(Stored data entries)
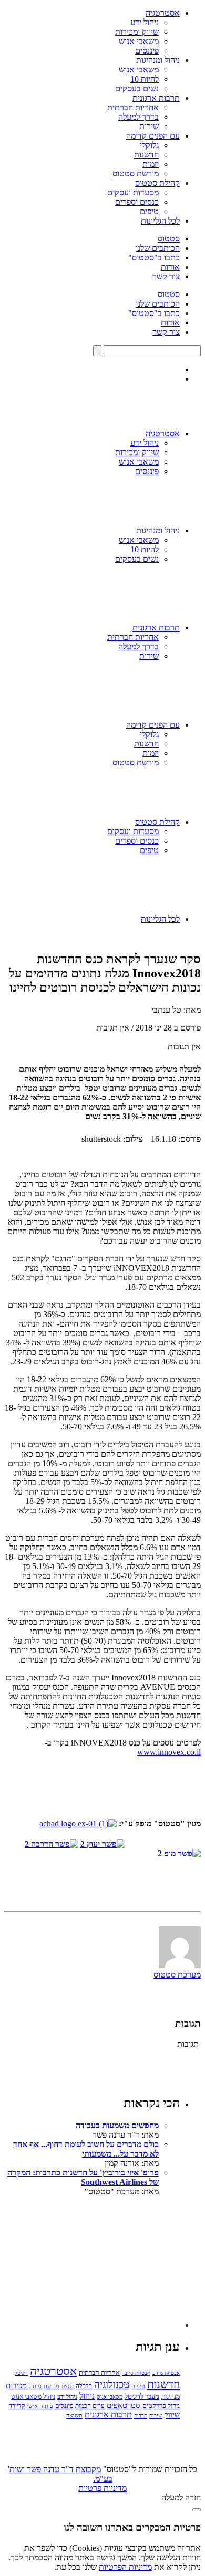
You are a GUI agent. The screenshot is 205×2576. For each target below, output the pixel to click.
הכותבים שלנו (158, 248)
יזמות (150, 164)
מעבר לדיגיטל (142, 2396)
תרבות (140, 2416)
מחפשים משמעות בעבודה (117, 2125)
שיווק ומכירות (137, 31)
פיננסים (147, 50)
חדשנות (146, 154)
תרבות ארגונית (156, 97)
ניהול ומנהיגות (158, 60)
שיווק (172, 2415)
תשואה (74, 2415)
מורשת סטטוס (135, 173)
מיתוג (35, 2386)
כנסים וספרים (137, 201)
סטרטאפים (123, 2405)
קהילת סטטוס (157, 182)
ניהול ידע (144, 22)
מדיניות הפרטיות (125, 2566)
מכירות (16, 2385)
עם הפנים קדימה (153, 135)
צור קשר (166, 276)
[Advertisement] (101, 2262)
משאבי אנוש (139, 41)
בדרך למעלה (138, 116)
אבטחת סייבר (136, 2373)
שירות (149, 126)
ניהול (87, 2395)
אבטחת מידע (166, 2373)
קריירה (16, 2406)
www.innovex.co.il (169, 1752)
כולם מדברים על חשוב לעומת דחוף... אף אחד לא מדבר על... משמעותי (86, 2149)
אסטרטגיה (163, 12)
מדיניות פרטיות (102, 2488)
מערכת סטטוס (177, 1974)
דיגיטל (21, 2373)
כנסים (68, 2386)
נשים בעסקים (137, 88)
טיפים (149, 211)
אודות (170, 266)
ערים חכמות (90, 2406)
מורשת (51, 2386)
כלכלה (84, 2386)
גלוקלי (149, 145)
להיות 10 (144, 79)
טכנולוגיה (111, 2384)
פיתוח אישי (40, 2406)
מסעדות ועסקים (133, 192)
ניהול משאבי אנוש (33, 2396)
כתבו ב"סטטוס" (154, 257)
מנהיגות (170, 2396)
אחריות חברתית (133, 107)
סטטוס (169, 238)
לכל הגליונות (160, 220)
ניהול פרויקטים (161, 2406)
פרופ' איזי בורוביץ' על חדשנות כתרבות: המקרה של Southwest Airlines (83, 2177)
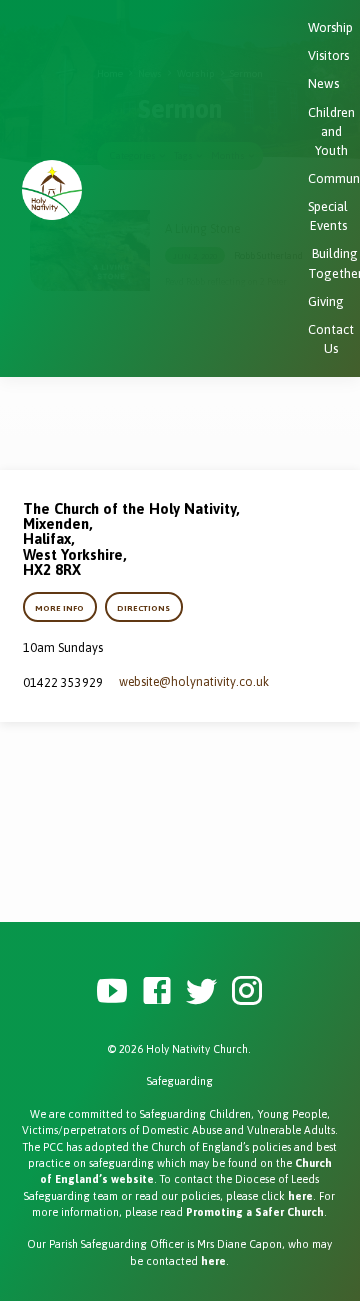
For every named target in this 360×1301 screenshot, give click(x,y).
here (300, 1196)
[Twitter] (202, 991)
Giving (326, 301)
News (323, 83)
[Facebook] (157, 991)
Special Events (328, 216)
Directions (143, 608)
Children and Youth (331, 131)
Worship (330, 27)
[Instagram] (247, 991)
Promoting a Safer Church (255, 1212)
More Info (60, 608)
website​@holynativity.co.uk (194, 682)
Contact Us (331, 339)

## Task prompt
Copy exactly the lines of the entries above from the one containing "לכל הגליונות (160, 220)" through the one containing "More Info (60, 608)". Both end lines count; pictures do not.

## Output for this task
לכל הגליונות (160, 220)
ניהול פרויקטים (161, 2406)
פרופ' איזי בורוביץ' על חדשנות כתרבות: המקרה של Southwest Airlines (83, 2177)
For every named target in this 360×1301 screenshot, give click(x,y).
here (300, 1196)
[Twitter] (202, 991)
Giving (326, 301)
News (323, 83)
[Facebook] (157, 991)
Special Events (328, 216)
Directions (143, 608)
Children and Youth (331, 131)
Worship (330, 27)
[Instagram] (247, 991)
Promoting a Safer Church (255, 1212)
More Info (60, 608)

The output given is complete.